Church consultants and researchers for years have warned churches that they need to reflect the communities around them.
Thom Rainer, president of LifeWay Christian Resources, said he discovered that while conducting research for his book Autopsy of a Deceased Church.
“If you compare the faces of a dying church with the faces of the people who live in the community where the church is located, you’ll often notice a significant difference,” Rainer said in an article published by LifeWay.
But does the same hold true for organizations other than churches?
If so, then Congress is in big trouble.
Members of Congress have become pointedly more Christian even as the U.S. population has become increasingly secular or at least not Christian, Pew reported.
“The share of U.S. adults who describe themselves as Christians has been declining for decades, but the U.S. Congress is about as Christian today as it was in the early 1960s,” Pew said in its new report, “Faith on the Hill.”
The organization said that nearly 91 percent of the members of the new, 115th Congress identify as Christian. That’s compared to 71 percent of American adults.

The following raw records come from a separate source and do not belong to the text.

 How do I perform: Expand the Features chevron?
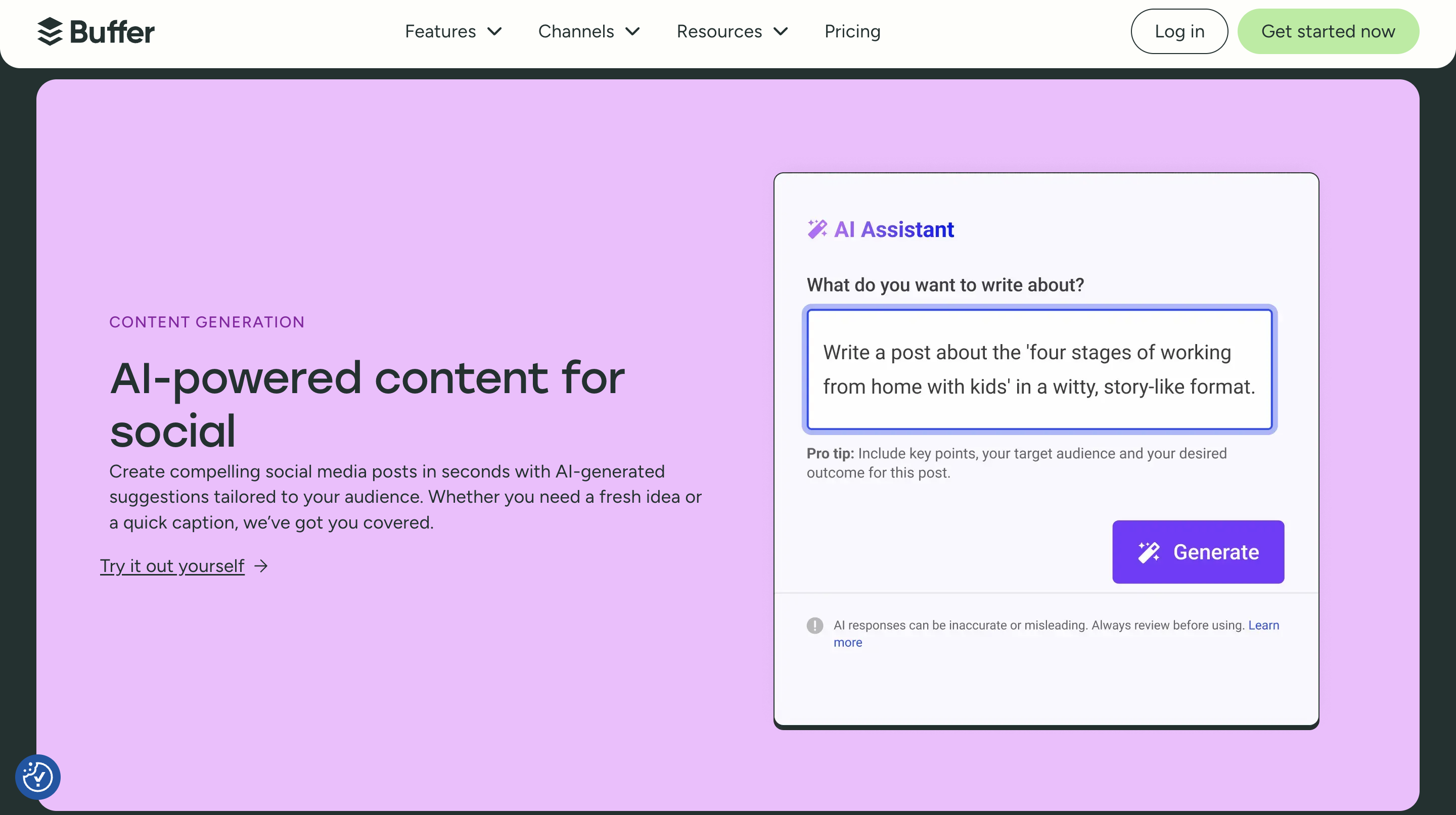click(494, 32)
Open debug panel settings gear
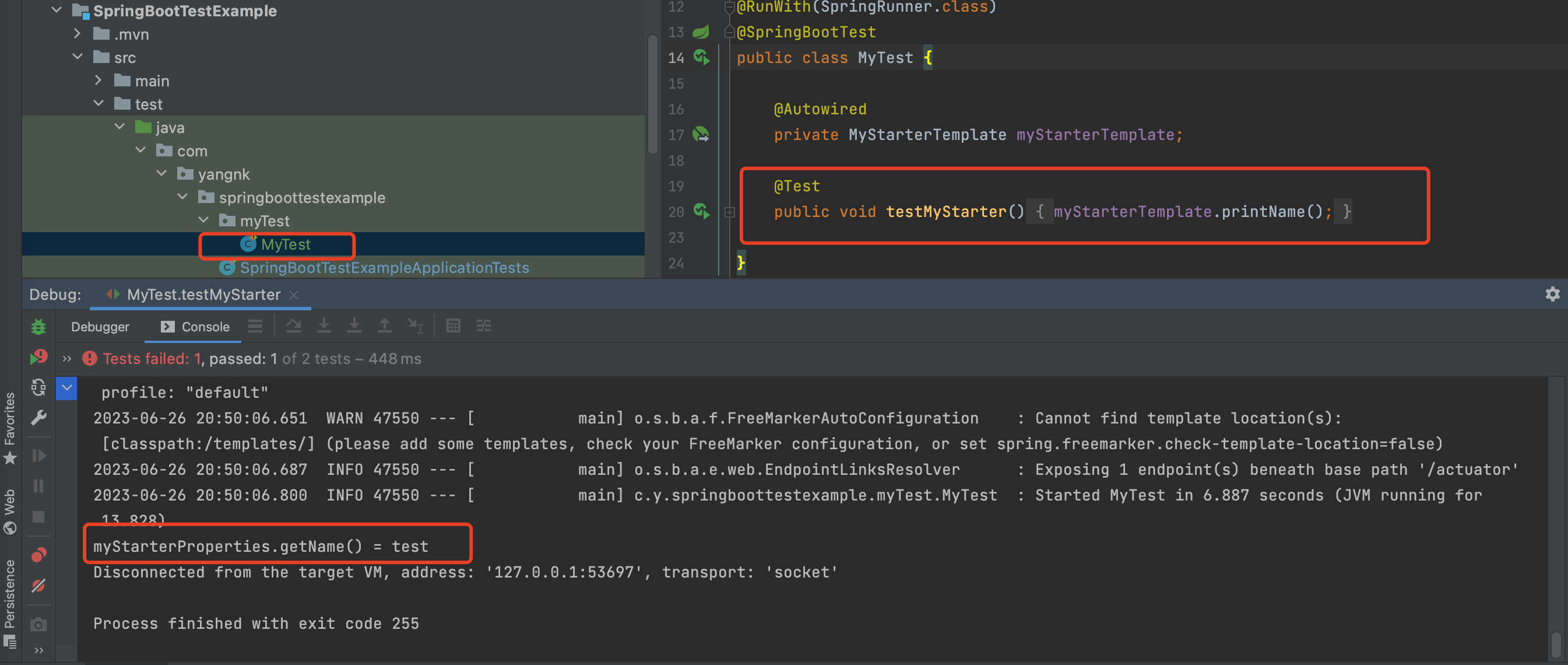The width and height of the screenshot is (1568, 665). pos(1552,294)
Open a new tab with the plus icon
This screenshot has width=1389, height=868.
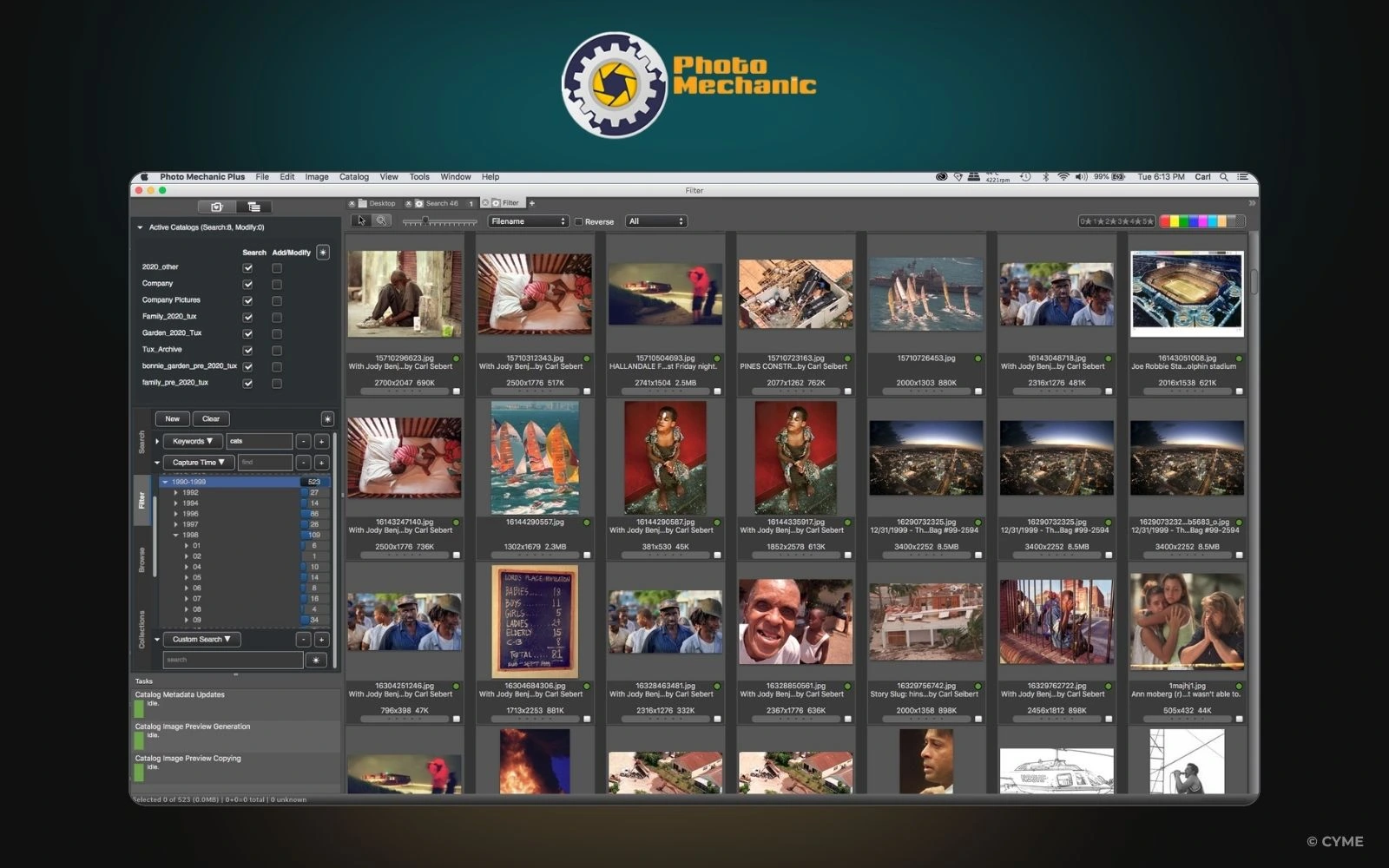click(x=532, y=203)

“The analysis finds that some religious groups, including Protestants, Catholics and Jews, have greater representation in Congress than in the general population,” Pew said in the report.
“Jews, for example, make up 2 percent of the U.S. adult population but account for 6 percent of Congress.”

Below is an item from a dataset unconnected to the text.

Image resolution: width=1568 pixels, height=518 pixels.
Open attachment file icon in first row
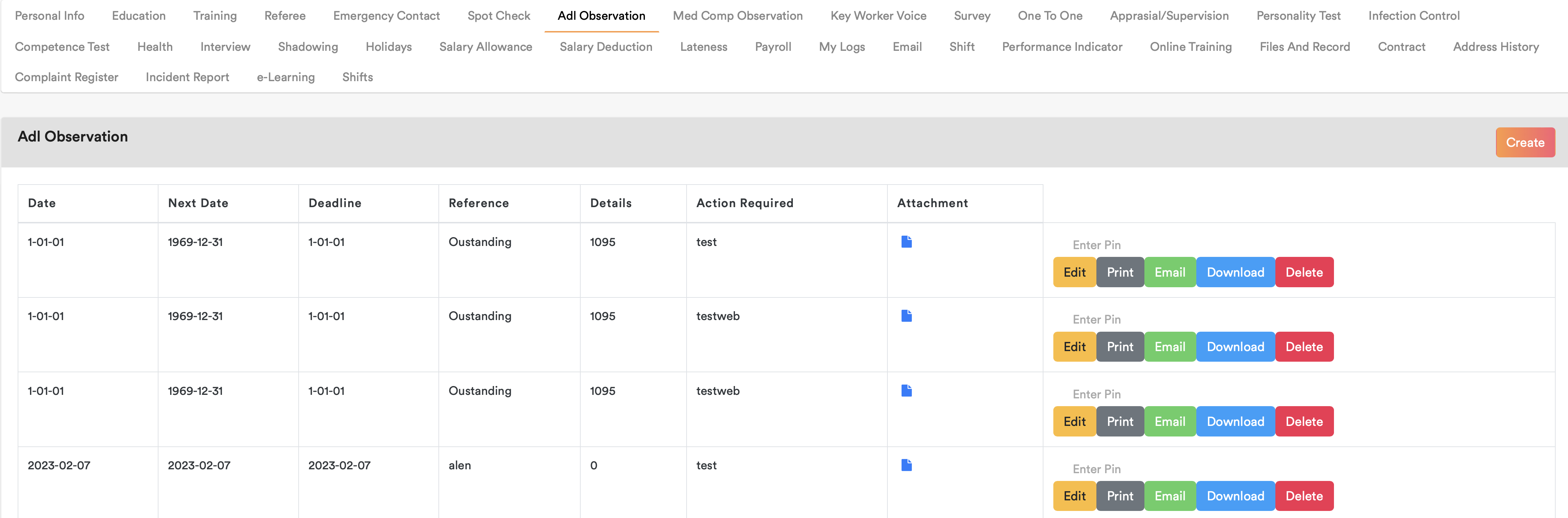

Pew also noted that the percentage of Christians in Congress today rivals the rate reported when figures first started being kept. Christians made up 95 percent of congressional members 1961 to 1962 — only 4 percent higher than the current Congress.
Only two of the the 293 Republicans serving in the new Congress are not Christians, Pew reported. Both are Jewish.

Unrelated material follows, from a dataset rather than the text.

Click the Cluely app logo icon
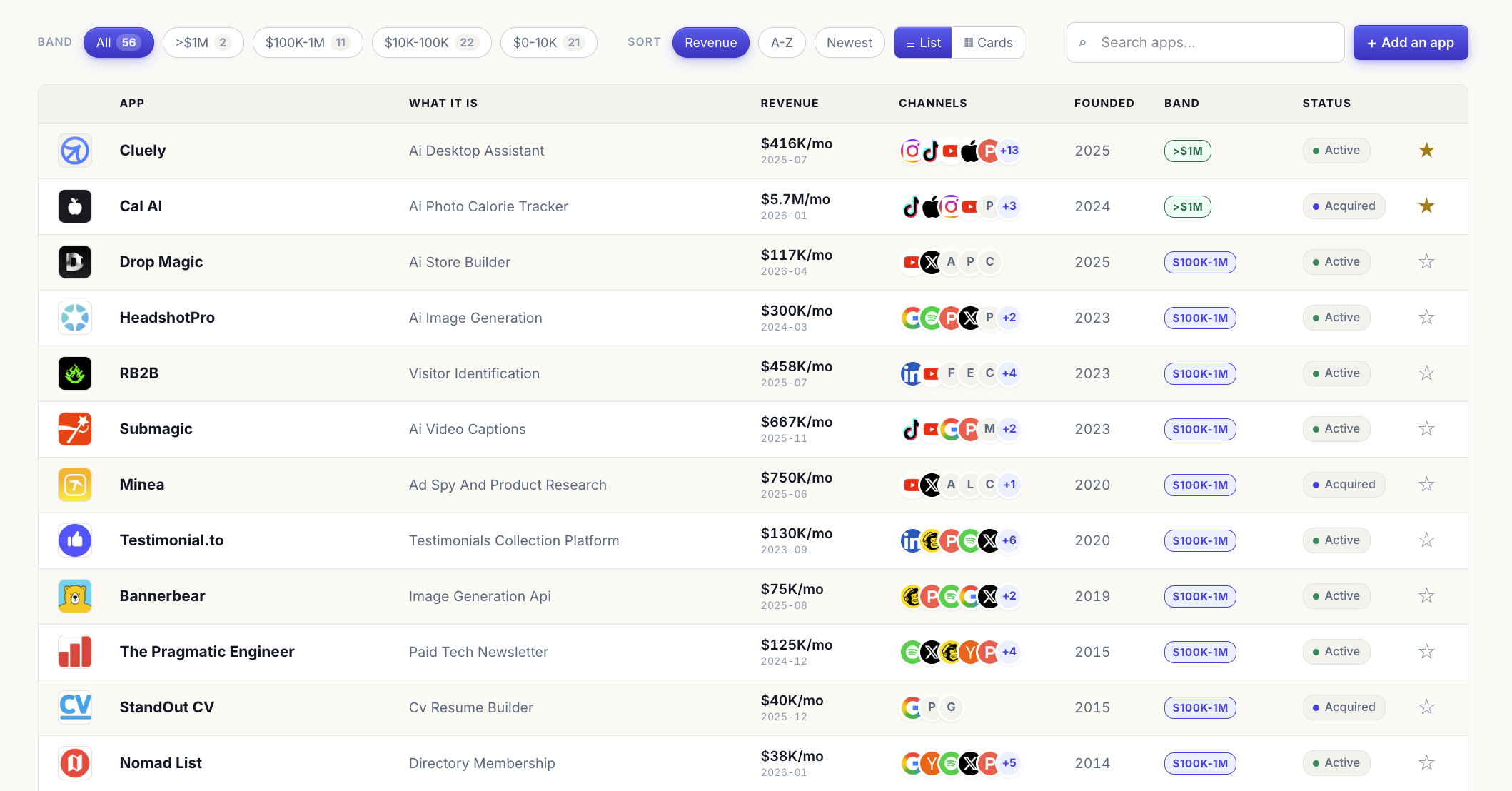The width and height of the screenshot is (1512, 791). click(75, 151)
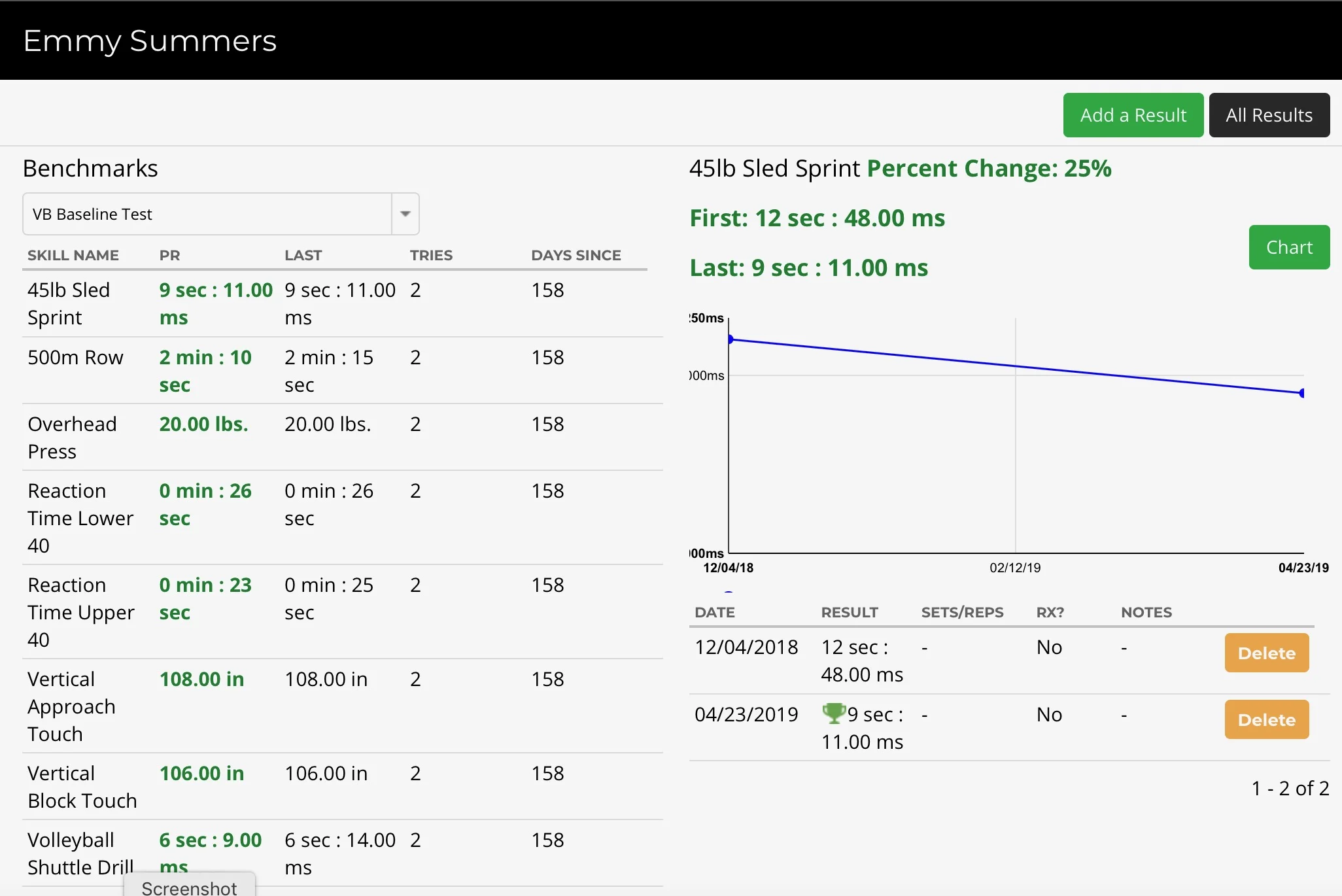Choose the Overhead Press benchmark row

(72, 437)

“Democrats in Congress also are overwhelmingly Christian (80 percent), but there is much more religious diversity on this side of the aisle,” Pew reported.
They include 28 Jews, three Buddhists, three Hindus, two Muslims and a Unitarian Universalist, according to the research agency.
There is even one “none” in Congress: Rep. Kyrsten Sinema, a Democrat from Arizona.
One category in which Pew found that Congress does roughly reflect national trends is in the decline of Protestantism.
“Like the nation as a whole, Congress has become much less Protestant over time,” according to the report. “The total percentage of Protestants in Congress has dropped from 75 percent in 1961 … to 56 percent today.”
The ratio of Catholics has increased from 19 percent to 31 percent during the same period of time, Pew said.
Religious affiliation between the parties is widely varied.
“Fully two-thirds of Republicans in the new Congress (67 percent) are Protestant, while 27 percent are Catholic,” Pew found. “The breakdown between Protestants and Catholics is more even among the Democrats: 42 percent of the Democratic members are Protestants and 37 percent are Catholics.”
Among Protestants, 13.5 percent are Baptists followed in descending order by Methodists, Anglicans/Episcopalians, Presbyterians, Lutherans and Congregationalists. Ten members, all Democrats, declined to report a religious affiliation, Pew said.